Excerpted data START

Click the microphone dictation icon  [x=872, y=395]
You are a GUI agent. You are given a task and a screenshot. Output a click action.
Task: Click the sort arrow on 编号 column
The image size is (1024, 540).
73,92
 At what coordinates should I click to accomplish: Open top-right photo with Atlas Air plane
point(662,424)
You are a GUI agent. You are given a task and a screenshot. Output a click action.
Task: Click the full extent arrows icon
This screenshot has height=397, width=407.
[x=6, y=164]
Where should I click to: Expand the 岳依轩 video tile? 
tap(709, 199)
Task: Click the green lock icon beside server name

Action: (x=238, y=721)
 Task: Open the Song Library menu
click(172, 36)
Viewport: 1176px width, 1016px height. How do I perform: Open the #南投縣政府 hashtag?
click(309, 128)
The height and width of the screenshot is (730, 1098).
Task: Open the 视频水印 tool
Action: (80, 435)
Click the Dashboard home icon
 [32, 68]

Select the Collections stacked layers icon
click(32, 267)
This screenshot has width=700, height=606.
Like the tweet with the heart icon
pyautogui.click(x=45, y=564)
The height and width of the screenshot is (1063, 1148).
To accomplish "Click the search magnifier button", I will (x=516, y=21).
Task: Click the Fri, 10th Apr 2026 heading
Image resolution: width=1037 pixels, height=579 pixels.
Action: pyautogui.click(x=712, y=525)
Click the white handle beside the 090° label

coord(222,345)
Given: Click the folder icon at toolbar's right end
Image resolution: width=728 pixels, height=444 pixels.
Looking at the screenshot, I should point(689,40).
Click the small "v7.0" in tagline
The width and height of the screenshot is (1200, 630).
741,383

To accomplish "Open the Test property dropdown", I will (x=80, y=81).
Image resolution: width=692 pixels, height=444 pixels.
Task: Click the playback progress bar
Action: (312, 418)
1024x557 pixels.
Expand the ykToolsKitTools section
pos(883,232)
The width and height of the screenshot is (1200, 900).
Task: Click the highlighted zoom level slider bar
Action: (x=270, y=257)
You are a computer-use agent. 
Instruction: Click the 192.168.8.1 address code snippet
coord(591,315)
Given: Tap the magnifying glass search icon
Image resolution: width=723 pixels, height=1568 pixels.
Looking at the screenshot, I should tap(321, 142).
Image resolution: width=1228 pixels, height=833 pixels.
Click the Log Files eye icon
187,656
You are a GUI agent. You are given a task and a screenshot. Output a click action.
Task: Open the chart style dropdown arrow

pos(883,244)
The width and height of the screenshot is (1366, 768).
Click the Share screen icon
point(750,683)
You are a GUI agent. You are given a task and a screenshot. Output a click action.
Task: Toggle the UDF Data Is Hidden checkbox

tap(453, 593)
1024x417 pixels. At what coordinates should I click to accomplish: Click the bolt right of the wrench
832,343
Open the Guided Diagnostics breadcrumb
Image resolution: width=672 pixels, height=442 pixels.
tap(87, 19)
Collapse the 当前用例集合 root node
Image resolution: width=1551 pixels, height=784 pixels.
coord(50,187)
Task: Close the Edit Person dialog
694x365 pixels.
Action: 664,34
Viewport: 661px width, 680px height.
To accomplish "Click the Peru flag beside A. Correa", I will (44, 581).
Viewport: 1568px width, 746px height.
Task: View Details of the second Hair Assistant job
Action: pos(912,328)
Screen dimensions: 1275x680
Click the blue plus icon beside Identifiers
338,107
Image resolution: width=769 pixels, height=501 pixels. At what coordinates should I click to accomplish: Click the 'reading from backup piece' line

Excerpted data END

_Instructions for the task_. Once a line of the records is found to contain "search", copy it out.

_Problem solution_.
To accomplish "Click the search magnifier button", I will (x=516, y=21).
Given: Tap the magnifying glass search icon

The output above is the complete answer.